◆ Work instruction 1 ◆
Answer these from the school garden passage, one line each:
(a) How many varieties of tomato did the school's garden produce last summer?
(b) What did the pupils prepare when Jamie Oliver visited Collingwood College?
(c) How much money has the Victorian Government pledged?
◆ Work instruction 2 ◆
List every tomato color named in the school garden passage.
◆ Work instruction 3 ◆
Decide whether each statement agrees with the school garden passage. Answer yes or no and quote the words that settle it.
(a) Jamie Oliver visited Collingwood College in September.
(b) The children are kept away from sharp knives.
(c) The Stephanie Alexander Kitchen model is to be set up in 40 state schools over the next two years.
[Opening Extracted text section]
Last summer, the school's garden produced 15 varieties of tomato. "Not only did they get the fun of seeing red, green, yellow, pink and orange tomatoes," says Alexander, "they got to chop them up, taste them and understand the differences - some of these kids have only ever seen tomatoes in bottles."

There's no such thing as children's food, insists Alexander. "For many of the children, it has been a revelation to cook such an incredible variety of recipes." When Jamie Oliver visited Collingwood College in September, the pupils prepared a treat: potato and rosemary pizza with fennel risotto.

"We're drastically underestimating what children are capable of," says Alexander. "So many parents who aren't comfortable in the kitchen themselves assume their kids can't cook or it's too dangerous. We show the children how to use sharp knives safely and about holding an oven tray with a cloth. Once they're shown a few times, they're very confident."

Ultimately, says Alexander, "the best way to influence children's eating habits is to offer them something better." The Victorian Government concurs. It has pledged $2.5 million to set up the Stephanie Alexander Kitchen model in 40 state schools over the next four years.
[Closing Extracted text section]
[Opening Record excerpts section]
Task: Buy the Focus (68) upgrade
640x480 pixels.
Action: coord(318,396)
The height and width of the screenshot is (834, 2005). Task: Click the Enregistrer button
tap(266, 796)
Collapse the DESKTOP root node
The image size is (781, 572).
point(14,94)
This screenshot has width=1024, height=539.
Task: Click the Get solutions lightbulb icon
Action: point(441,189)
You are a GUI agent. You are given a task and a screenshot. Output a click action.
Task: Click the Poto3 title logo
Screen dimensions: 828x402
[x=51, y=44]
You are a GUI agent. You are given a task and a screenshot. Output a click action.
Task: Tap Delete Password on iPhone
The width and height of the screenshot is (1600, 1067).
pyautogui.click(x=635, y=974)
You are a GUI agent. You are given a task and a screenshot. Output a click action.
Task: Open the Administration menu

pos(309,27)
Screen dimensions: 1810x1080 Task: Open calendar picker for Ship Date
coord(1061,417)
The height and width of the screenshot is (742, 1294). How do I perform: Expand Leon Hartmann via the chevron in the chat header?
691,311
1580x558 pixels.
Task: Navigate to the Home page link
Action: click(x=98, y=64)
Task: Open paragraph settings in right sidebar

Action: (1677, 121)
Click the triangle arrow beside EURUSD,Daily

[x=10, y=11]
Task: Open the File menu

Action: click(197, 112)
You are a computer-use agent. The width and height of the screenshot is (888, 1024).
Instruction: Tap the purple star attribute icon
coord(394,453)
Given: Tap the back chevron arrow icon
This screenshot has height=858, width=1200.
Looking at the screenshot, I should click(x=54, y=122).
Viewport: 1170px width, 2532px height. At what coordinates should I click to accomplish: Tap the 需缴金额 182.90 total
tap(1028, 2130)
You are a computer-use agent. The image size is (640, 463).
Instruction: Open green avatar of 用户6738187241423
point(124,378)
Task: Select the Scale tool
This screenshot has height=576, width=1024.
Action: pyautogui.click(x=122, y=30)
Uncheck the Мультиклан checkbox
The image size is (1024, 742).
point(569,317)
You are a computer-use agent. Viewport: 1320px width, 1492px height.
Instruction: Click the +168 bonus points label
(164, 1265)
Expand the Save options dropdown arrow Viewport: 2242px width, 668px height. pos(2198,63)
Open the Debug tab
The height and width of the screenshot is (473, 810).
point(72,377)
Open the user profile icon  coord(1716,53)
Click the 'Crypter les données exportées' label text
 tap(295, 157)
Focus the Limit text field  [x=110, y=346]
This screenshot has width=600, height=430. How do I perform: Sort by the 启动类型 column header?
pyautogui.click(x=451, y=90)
[Closing Record excerpts section]
◆ Answer space 1 ◆
(a) 15
(b) Potato and rosemary pizza with fennel risotto
(c) $2.5 million

◆ Answer space 2 ◆
Red, green, yellow, pink, orange

◆ Answer space 3 ◆
(a) Yes: "When Jamie Oliver visited Collingwood College in September"
(b) No: "We show the children how to use sharp knives safely"
(c) No: "in 40 state schools over the next four years"